Revisión semanal: limpieza y cuidados básicos
Cada semana, dedica unos minutos a la limpieza superficial y al control visual básico:
- Retira el polvo con paños suaves o de microfibra.
- Aspira tapizados y alfombras para evitar la acumulación de suciedad.
- Limpia cristales, mesas y encimeras con productos no abrasivos.
Consejo: este hábito no solo mantiene el aspecto de tus muebles, también permite detectar manchas recientes o rayones leves.
Revisión mensual: ajustes y protección
Una vez al mes, haz una inspección más detallada:
- Revisa tornillos, bisagras o rieles desajustados.
- Verifica si hay marcas de líquidos, humedad o rayones nuevos.

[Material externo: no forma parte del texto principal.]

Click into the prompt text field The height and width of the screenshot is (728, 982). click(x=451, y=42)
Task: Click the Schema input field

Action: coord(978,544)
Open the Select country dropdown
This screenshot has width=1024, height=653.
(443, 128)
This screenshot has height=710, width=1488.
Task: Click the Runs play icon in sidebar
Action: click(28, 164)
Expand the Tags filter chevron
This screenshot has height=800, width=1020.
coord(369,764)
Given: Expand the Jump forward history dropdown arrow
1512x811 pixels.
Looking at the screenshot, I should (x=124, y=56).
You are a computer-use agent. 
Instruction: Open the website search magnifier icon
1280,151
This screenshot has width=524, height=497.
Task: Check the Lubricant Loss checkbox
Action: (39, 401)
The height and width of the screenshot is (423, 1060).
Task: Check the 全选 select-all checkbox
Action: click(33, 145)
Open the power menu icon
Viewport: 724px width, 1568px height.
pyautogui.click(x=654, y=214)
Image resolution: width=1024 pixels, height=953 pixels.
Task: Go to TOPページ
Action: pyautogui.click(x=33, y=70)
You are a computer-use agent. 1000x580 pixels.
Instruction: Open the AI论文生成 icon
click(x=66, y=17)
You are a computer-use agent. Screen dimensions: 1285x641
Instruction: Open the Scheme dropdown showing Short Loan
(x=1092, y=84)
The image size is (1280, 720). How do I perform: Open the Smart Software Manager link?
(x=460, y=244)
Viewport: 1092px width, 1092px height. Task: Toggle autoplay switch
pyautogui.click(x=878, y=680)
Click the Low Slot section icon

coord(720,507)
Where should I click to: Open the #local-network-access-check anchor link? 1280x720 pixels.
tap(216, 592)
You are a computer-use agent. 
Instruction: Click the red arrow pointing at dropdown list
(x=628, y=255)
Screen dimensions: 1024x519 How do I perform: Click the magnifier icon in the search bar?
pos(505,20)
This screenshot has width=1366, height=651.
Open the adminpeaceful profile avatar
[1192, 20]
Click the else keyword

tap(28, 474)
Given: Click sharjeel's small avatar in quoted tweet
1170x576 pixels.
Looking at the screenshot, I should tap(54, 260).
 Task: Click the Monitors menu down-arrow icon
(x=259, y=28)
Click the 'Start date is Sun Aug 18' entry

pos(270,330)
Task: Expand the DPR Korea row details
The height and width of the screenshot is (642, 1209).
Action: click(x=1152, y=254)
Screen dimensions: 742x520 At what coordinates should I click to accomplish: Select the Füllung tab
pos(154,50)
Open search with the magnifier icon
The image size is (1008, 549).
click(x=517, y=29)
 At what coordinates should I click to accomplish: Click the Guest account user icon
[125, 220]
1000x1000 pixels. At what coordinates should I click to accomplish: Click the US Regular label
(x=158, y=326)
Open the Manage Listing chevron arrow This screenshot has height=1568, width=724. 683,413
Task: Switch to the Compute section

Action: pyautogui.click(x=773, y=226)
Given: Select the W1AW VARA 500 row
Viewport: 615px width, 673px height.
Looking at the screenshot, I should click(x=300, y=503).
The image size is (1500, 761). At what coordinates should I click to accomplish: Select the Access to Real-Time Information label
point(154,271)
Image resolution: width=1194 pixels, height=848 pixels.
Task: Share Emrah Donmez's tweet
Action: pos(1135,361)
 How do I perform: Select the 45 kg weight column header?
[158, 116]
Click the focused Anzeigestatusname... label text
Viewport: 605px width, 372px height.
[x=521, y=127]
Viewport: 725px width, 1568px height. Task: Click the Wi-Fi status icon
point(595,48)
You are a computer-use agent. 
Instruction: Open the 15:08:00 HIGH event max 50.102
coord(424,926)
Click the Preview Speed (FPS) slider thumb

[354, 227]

- Aplica productos protectores como ceras para madera o sprays antimanchas en tapicerías.
Tip: aprovecha esta revisión para reorganizar objetos decorativos y distribuir el uso de superficies por igual.
Revisión trimestral: mantenimiento específico por material
Cada 2-3 meses, profundiza un poco más:
- Madera: aplica aceite nutritivo o cera protectora según el acabado.
- Metal: revisa signos de oxidación y límpialo con productos adecuados.
- Tapizados: aspira en profundidad y trata manchas localizadas.
- Muebles con ruedas: lubrica e inspecciona los mecanismos.
Sugerencia: gira los cojines del sofá o cambia la orientación de las alfombras para evitar desgaste desigual.
Revisión semestral o anual: evaluación profunda
Una vez cada 6 o 12 meses, conviene hacer un chequeo más exhaustivo:
- Evalúa el estado general de los muebles (estructura, nivelación, estabilidad).
- Realiza limpiezas profundas de sofás, colchones o muebles de exterior.
- Renueva fundas, cambia almohadas o incorpora pequeños ajustes estéticos.
Consejo extra: si algún mueble muestra desgaste importante, considera repararlo antes de que el daño avance.
Cuida también el entorno
No olvides que la temperatura, humedad y exposición solar influyen en el estado de los muebles:
- Ventila tu casa a diario.
- Evita que los muebles estén pegados a fuentes de calor.
- Usa cortinas o filtros UV en las ventanas expuestas al sol.